Parallèlement, le courant behavioriste ne propose pas différents scenarii à l’individu, mais mesure son comportement et les variables situationnelles qui l’ont entouré. Ainsi, il ne s’agit pas de mettre l’individu en situation de consommation, mais de relever des situations susceptibles d’influencer un comportement. Ces dernières sont des « stimuli externes à lindividu et à lobjet de la consommation » (Cote et al., 1985), non directement liés à la consommation du produit : « un membre de la famille est malade » (Cote et al., 1985). Les périodes d’observation sont courtes, de l’ordre d’une journée (Hornik, 1982) ou d’une semaine (Cote et al., 1985). Ce qui autorise un relevé des situations intervenues durant la période et susceptibles d’influencer le comportement, sans pour autant que cette influence soit systématique.

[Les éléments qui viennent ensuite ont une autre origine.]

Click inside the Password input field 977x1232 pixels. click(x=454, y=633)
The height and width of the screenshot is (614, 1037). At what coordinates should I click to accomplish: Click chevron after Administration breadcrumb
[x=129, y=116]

Ainsi, alors que les situations sont proposées comme explicatives de l’écart entre intention et comportement (Belk, 1985), les approches situationnelles mises en œuvre jusqu’ici ne mesurent que l’une ou l’autre de ces variables :

?? Les scenarii mesurent l’intention mais ne s’attachent pas au comportement ;

?? Le courant behavioriste mesure un comportement, mais rarement l’intention.

Dans ce second cas, les situations peuvent expliquer le comportement, mais rien n’indique si elles sont intégrées dans l’intention associée. Les rares travaux de recherche qui permettent d’approcher l’influence des situations sur le lien entre intention et comportement sont ceux de Cote et al. (1985) : l’intention d’achat est mesurée, les habitudes de consommation sont relevées par observation préalable, et les situations imprévues expliquent l’écart entre les habitudes et la consommation de la période d’observation.

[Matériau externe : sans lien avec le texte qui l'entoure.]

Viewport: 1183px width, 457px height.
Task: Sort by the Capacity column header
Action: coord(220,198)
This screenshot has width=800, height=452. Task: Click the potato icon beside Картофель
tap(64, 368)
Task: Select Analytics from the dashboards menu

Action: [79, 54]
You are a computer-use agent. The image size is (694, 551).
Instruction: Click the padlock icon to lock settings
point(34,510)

Toutefois, cette méthode nécessite une anticipation des situations par l’individu interrogé, afin de dissocier les situations prévues des situations imprévues. Si cette anticipation semble réalisable sur une semaine, des périodes d’observation plus longues poseraient a priori plus de difficultés.

Ainsi, l’introduction des situations préconisée par Belk (1985), en tant que variables explicatives de l’écart entre intention et comportement, semble pouvoir faire l’objet d’améliorations par la prise en compte des situations lors de la mesure de l’intention, et de celle du comportement. De plus, il semble intéressant de mettre en œuvre ces variables afin

d’expliquer le choix effectué entre un comportement d’achat et un comportement de non-achat, et non plus entre différentes alternatives d’achat. La difficulté sous-jacente résultent de la prise en compte d’une situation alors que l’instant d’un non-achat ne peut être défini comme l’est celui d’un achat.